Como saben los psiquiatras, todas estas reacciones forman parte de los síntomas que acompañan al trastorno de estrés postraumático (TEPT). Según el doctor Spencer Eth, psiquiatra infantil especializado en TEPT, en el núcleo de este tipo de trauma se halla «el recuerdo obsesivo de la acción violenta (un puñetazo, una cuchillada o la detonación de un arma de fuego). Estos recuerdos se agrupan en tomo a intensas experiencias perceptibles (ya sean visuales, auditivas, olfativas, etcétera), como el olor a pólvora, los gritos, el silencio súbito de la víctima, las manchas de sangre o las sirenas de los coches de la policía».
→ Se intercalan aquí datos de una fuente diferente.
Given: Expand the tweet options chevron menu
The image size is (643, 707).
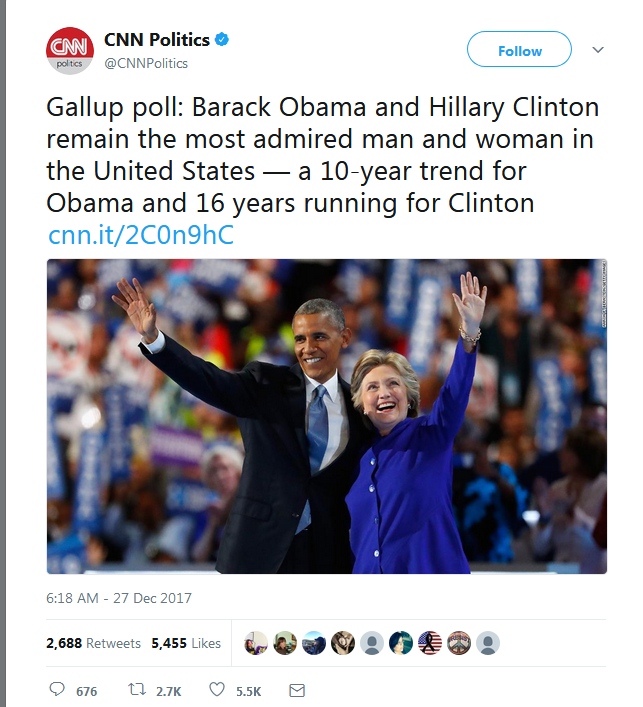Looking at the screenshot, I should (x=598, y=49).
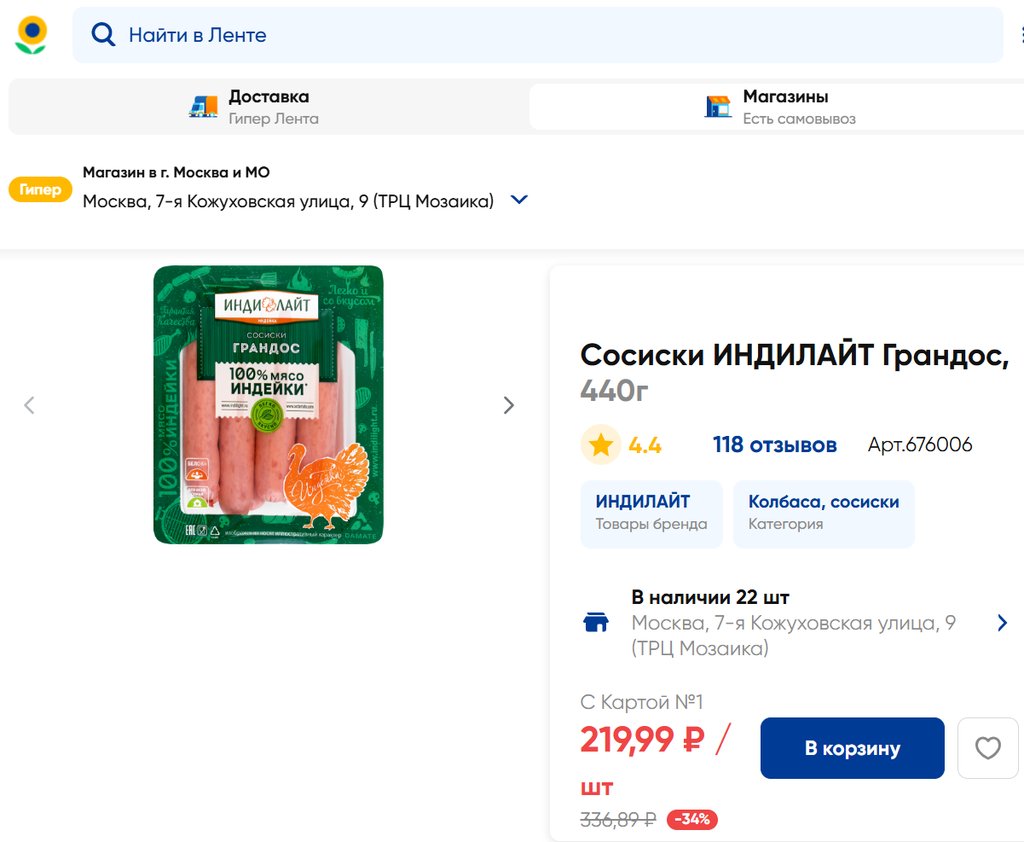Show next product image arrow
The image size is (1024, 842).
tap(508, 405)
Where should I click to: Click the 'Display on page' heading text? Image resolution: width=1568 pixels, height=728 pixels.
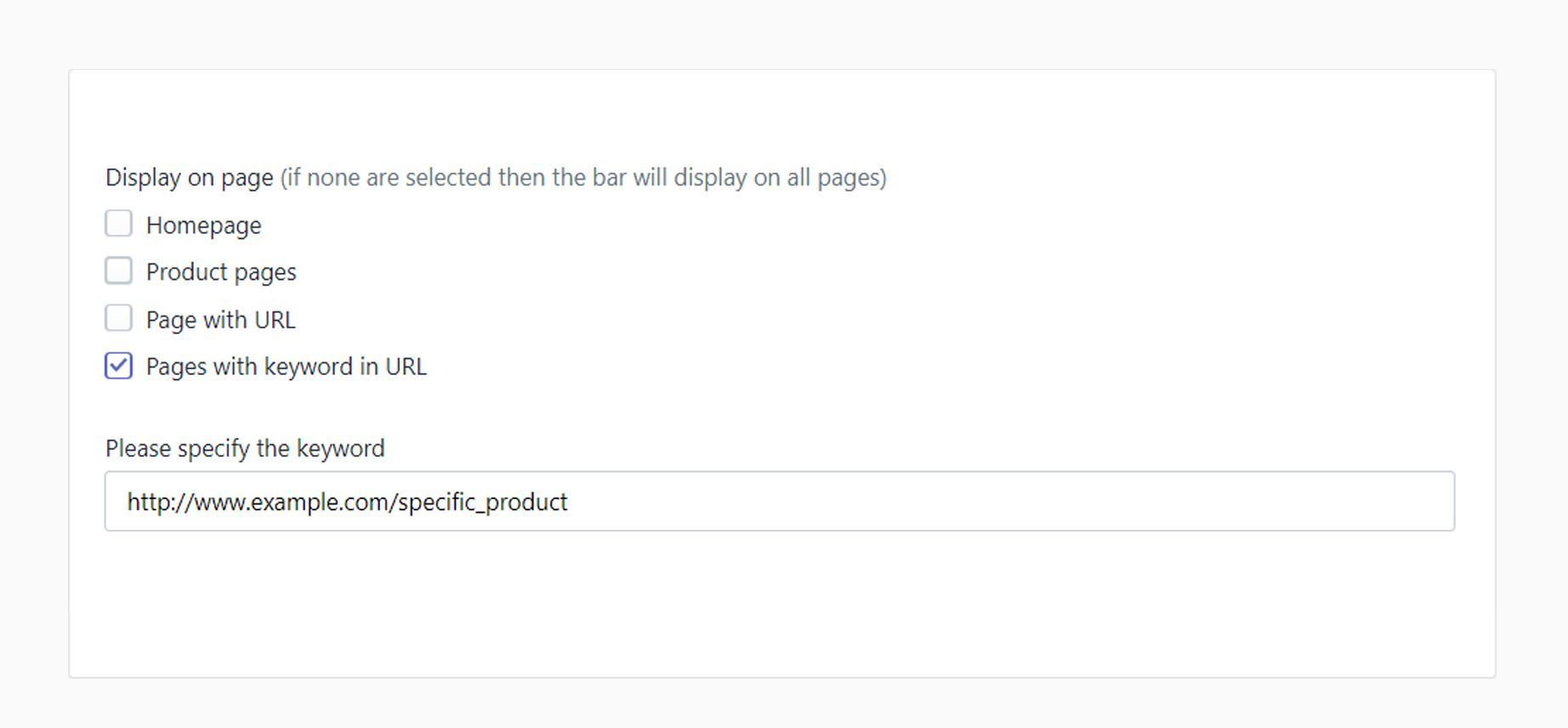point(189,178)
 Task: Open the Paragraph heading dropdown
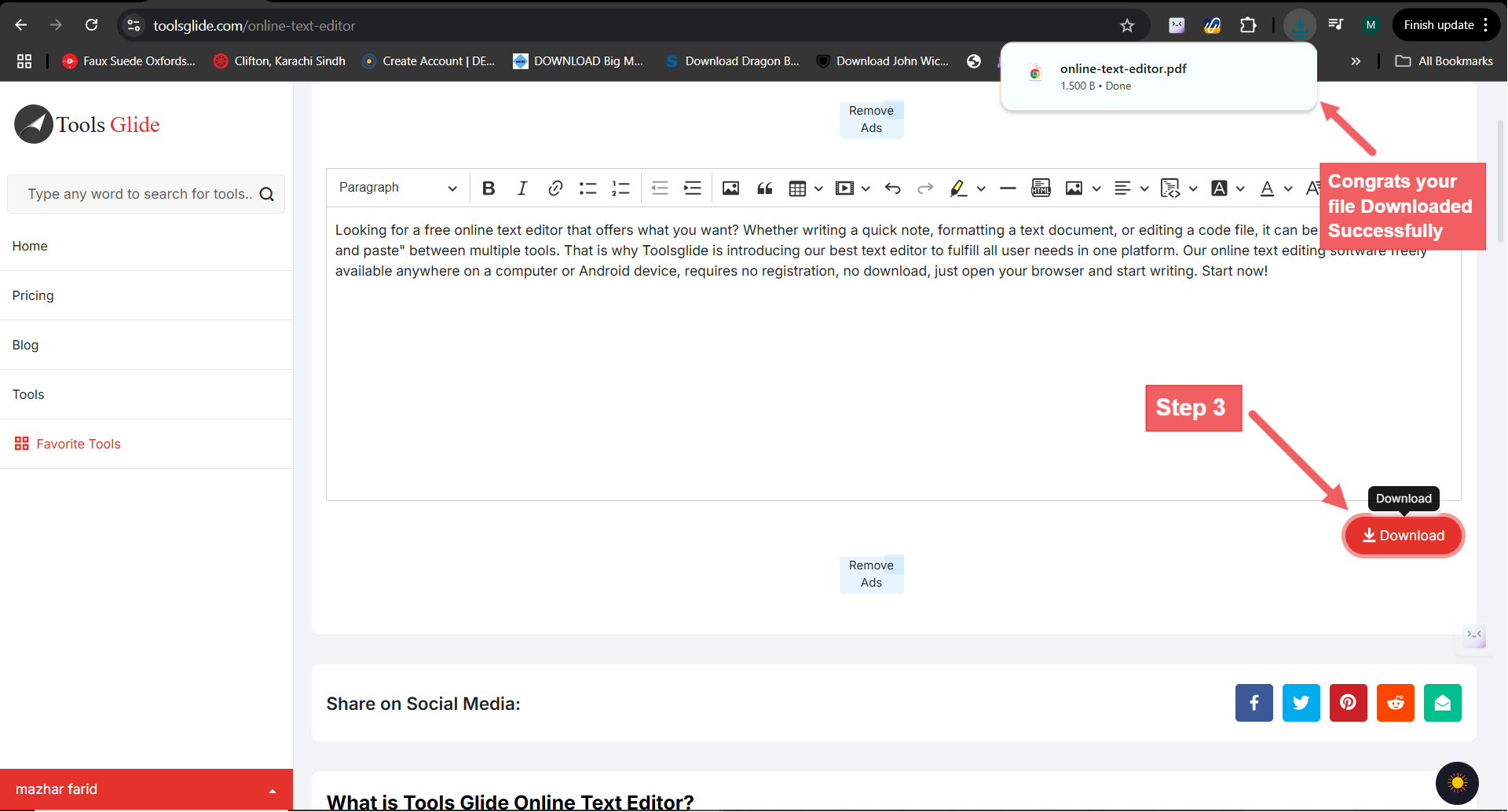pyautogui.click(x=397, y=188)

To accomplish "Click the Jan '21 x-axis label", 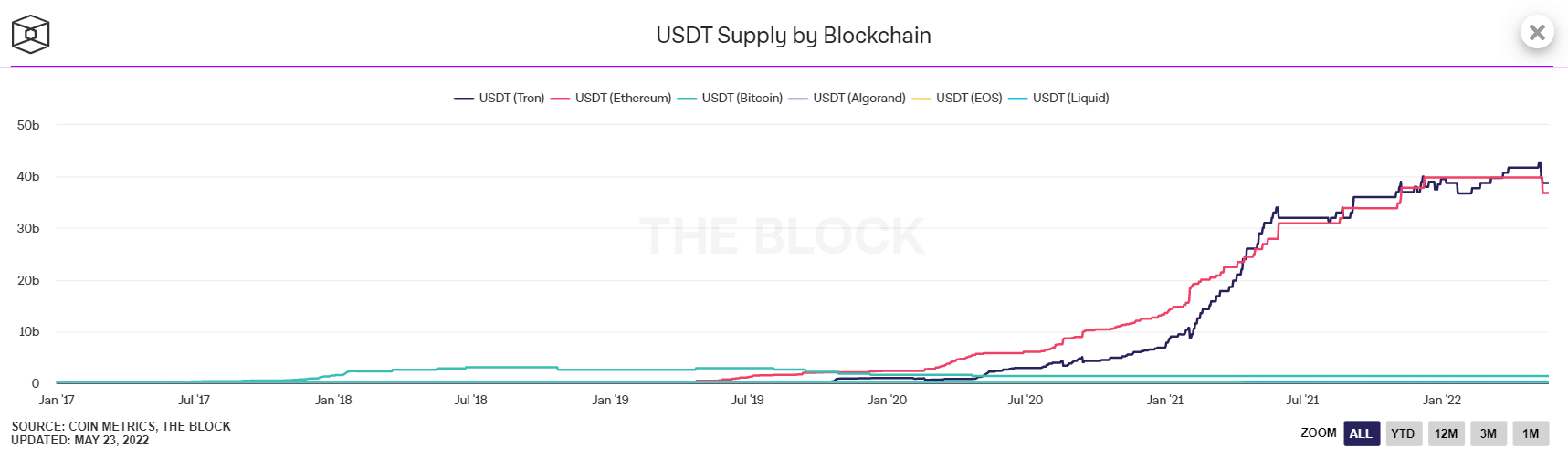I will [1164, 400].
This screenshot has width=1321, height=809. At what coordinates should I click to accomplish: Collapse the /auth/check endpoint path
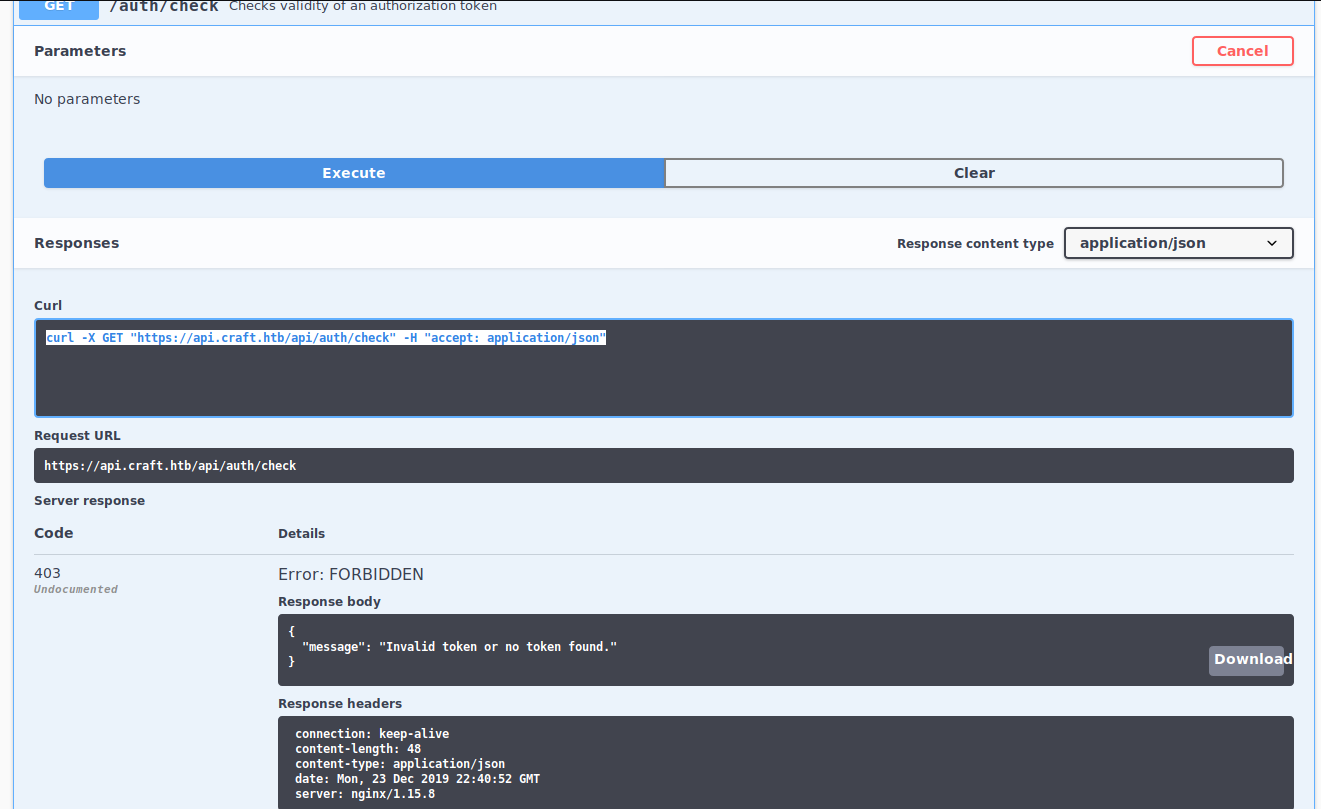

En opinión de los neurocientíficos, estos momentos aterradoramente vívidos se convierten en recuerdos que quedan profundamente grabados en los circuitos emocionales de los afectados.

Todos estos síntomas son, de hecho, indicadores de una hiperexcitación de la amígdala que impele a los recuerdos del acontecimiento traumático a irrumpir de manera obsesiva en la conciencia. En este sentido, los recuerdos traumáticos se convierten en una especie de detonante dispuesto a hacer saltar la alarma al menor indicio de que el acontecimiento temido pueda volver a repetirse. Esta exacerbada susceptibilidad es la cualidad distintiva de todo trauma emocional, incluyendo la violencia física reiterada experimentada durante la infancia.

Cualquier acontecimiento traumático —un incendio, un accidente de automóvil, una catástrofe natural como, por ejemplo un terremoto o un huracán, una violación o un asalto— puede implantar estos recuerdos en la amígdala. Son muchas las personas que cada año sufren este tipo de calamidades, calamidades que, en la mayor parte de los casos, dejan una huella indeleble en su cerebro.

Los actos violentos son más perjudiciales que las catástrofes naturales, como los huracanes, por ejemplo, porque las víctimas de la violencia gratuita sienten que han sido elegidas deliberadamente y esa creencia mina la confianza en los demás y en la seguridad del mundo interpersonal. En cuestión de un instante, el mundo interpersonal se convierte en un lugar peligroso en el que los otros constituyen una amenaza potencial.

La crueldad deja en la memoria de la víctima una impronta que la lleva a responder con miedo ante todo aquello que pueda recordar vagamente la agresión. Por ejemplo, un hombre que fue atacado por la espalda y que no pudo ver a su agresor, quedó tan afectado después del incidente, que siempre trataba de caminar delante de una anciana para sentirse seguro de que no le iban a agredir de nuevo. Otra mujer que fue asaltada en un ascensor por un hombre que la condujo a punta de cuchillo hasta un piso vacío, permaneció horrorizada durante semanas por la idea de tener que entrar en un ascensor, en el metro o en cualquier otro espacio cerrado en el que pudiera sentirse atrapada, y en cuanto veía que un hombre se metía la mano en el bolsillo de la chaqueta —como había hecho su agresor— se levantaba en seguida de su asiento.

Como ha demostrado un reciente estudio realizado con supervivientes del holocausto nazi, la impronta del terror —y el pertinaz estado de hiperalerta resultante— pueden perdurar toda la vida. Cincuenta años después de haber perecido casi de inanición, de haber presenciado el asesinato de sus seres más queridos y de haber sobrevivido al terror constante de los campos de exterminio nazi, los recuerdos obsesivos seguían siendo particularmente vívidos. Un tercio de los sujetos entrevistados en esta investigación admitió que aún experimentaba una sensación generalizada de miedo, y cerca de tres cuartas partes respondieron que se sentían ansiosos ante cualquier recordatorio de la persecución nazi (como un uniforme, una llamada inesperada a la puerta, el ladrido de un perro o una chimenea humeante). Medio siglo más tarde, el 60% de los entrevistados reconoció que pensaba a diario en el holocausto y ocho de cada diez manifestaron sufrir frecuentes pesadillas. Como dijo un superviviente: «no seria normal si después de haber sobrevivido a Auschwitz no tuviera pesadillas».